Neuromolecular basis of impaired conditioned taste aversion acquisition in valproate-induced rat model of autism spectrum disorder

Abstract

Background/Objectives: Autism spectrum disorder (ASD), defined by social, behavioral, and cognitive anomalies, is also associated with dysregulated appetite. ASD individuals, often described as “picky eaters”, exhibit restricted dietary preferences and a pronounced avoidance of novel foods. This suggests that the perceived safety of specific tastants may be a crucial determinant of dietary acceptance in ASD. Here, we explore the hypothesis that conditioned taste aversion (CTA), a learned avoidance of foods whose intake promotes sickness, is exacerbated in ASD. Methods: We assessed the magnitude of a lithium chloride (LiCl)-induced CTA in the valproic acid (VPA) rat model of autism versus in healthy control rats. We also examined the effect of a standard 3 mEq LiCl dose on transcript and neuronal activation changes in brain circuits mediating feeding behavior and associative learning.
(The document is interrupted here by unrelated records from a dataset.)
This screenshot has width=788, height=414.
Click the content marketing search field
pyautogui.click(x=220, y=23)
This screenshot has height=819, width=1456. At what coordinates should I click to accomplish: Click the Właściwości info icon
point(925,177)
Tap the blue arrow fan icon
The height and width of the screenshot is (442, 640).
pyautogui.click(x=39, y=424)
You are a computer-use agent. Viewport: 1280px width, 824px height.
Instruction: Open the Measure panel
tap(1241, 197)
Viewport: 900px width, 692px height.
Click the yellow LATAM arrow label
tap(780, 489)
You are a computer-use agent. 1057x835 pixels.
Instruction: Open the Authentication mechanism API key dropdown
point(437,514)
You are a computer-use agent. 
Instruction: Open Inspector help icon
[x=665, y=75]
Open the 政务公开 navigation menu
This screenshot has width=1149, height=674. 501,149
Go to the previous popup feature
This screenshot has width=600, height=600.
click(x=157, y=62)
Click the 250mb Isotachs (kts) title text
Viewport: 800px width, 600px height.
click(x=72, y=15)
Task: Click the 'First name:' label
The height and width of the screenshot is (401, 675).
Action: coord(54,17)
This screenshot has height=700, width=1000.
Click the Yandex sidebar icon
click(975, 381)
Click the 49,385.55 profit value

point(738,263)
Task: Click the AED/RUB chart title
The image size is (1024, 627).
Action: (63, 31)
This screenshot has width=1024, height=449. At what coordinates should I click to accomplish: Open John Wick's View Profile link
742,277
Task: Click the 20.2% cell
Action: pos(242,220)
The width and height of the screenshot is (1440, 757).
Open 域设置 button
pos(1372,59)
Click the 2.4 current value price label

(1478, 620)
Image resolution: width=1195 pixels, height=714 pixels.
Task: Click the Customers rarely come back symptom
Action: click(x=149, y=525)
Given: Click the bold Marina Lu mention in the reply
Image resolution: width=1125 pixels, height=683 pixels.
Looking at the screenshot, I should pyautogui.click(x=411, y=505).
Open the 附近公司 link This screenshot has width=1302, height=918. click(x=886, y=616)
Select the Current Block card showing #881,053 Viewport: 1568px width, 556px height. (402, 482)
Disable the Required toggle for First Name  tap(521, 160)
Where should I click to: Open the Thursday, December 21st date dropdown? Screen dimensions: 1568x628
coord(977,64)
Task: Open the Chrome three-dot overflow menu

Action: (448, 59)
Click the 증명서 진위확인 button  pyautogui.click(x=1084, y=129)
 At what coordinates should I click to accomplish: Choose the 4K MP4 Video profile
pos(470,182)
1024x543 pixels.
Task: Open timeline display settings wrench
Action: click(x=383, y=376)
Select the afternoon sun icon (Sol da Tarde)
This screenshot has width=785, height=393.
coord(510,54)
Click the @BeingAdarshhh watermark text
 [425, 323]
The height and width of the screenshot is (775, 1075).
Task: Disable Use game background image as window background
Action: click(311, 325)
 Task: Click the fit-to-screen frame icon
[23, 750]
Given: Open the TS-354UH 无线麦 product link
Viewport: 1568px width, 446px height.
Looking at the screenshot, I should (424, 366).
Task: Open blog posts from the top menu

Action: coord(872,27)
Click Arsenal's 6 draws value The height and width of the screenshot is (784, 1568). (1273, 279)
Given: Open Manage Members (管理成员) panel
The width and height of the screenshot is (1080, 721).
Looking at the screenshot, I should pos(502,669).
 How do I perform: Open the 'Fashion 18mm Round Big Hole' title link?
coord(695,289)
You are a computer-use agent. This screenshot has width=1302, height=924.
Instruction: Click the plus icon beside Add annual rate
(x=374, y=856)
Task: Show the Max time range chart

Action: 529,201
Results: Surprisingly, we found that while 3 mEq LiCl induced CTA in healthy controls, even the 6 mEq dose was ineffective in generating aversion in VPA rats. LiCl at 3 mEq affected c-Fos immunoreactivity in the hypothalamus and amygdala in controls, whereas in VPA rats it did not produce any c-Fos changes. Gene expression analysis of feeding-related genes (AgRP, NPY, OXT) and those involved in regulating stress and anxiety (DOR and MC3R) were differentially regulated in the VPA rats. Interestingly, transcripts for COMT1, AgRP, OXT, and MC3R were downregulated in saline-treated VPA rats compared to saline-treated controls. Conclusions: We conclude that VPA rats show blunted CTA responsiveness, which is reflected by a differential impact of LiCl on circuits that promote the acquisition of CTA in healthy versus autistic individuals.